Silicon Models for Auditory Scene Analysis

We are developing special-purpose, low-power analog-to-digital converters for speech and music applications, that feature analog circuit models of biological audition to process the audio signal before conversion. This paper describes our most recent converter design, and a working system that uses several copies ofthe chip to compute multiple representations of sound from an analog input. This multi-representation system demonstrates the plausibility of inexpensively implementing an auditory scene analysis approach to sound processing. 1. INTRODUCTION The visual system computes multiple representations of the retinal image, such as motion, orientation, and stereopsis, as an early step in scene analysis. Likewise, the auditory brainstem computes secondary representations of sound, emphasizing properties such as binaural disparity, periodicity, and temporal onsets. Recent research in auditory scene analysis involves using computational models of these auditory brainstem representations in engineering applications.

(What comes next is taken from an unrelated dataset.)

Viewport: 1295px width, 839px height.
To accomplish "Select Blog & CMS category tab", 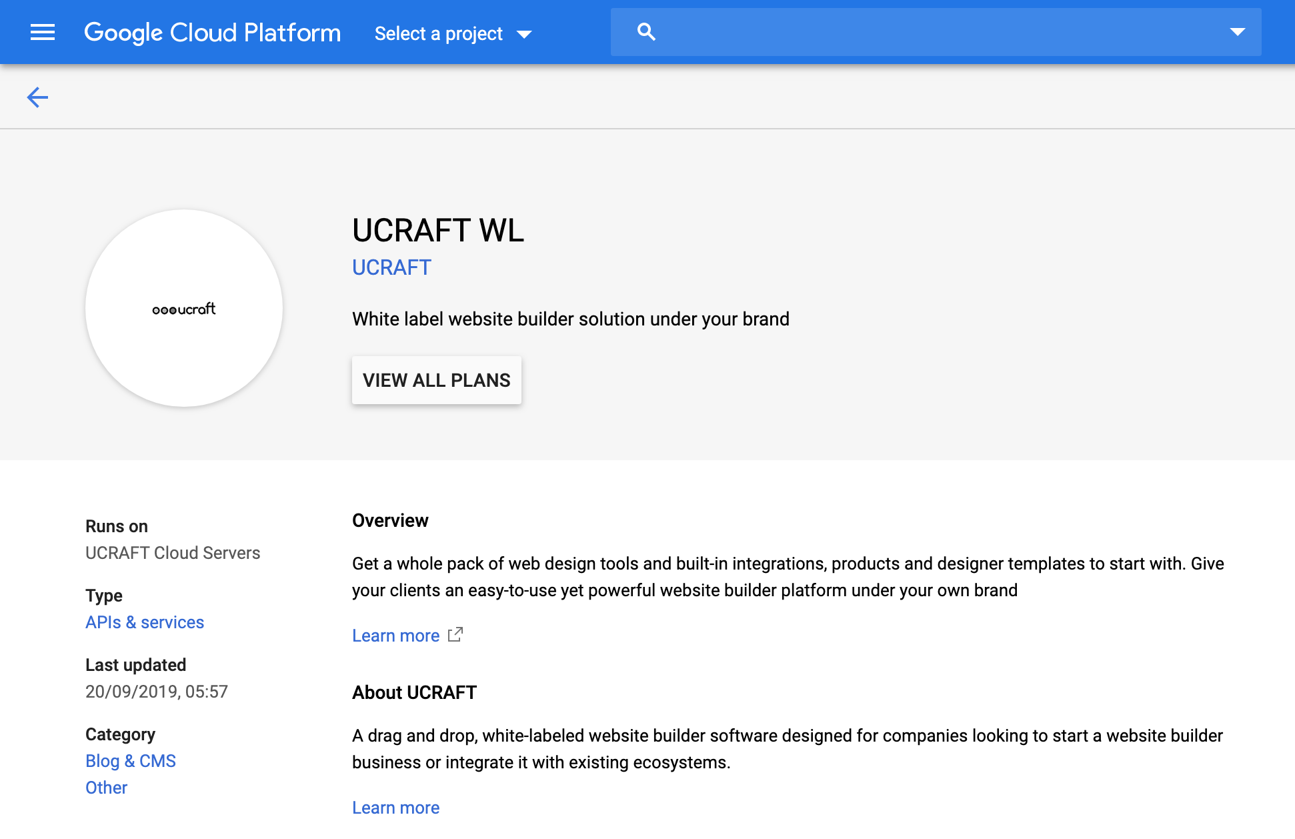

Computation is a major limitation in auditory scene analysis research: the complete auditoryprocessing system described in (Brown and Cooke, 1994) operates at approximately 4000 times real time, running under UNIX on a Sun SPARCstation 1. Standard approaches to hardware acceleration for signal processing algorithms could be used to ease this computational burden in a research environment; a variety of parallel, fixed-point hardware products would work well on these algorithms.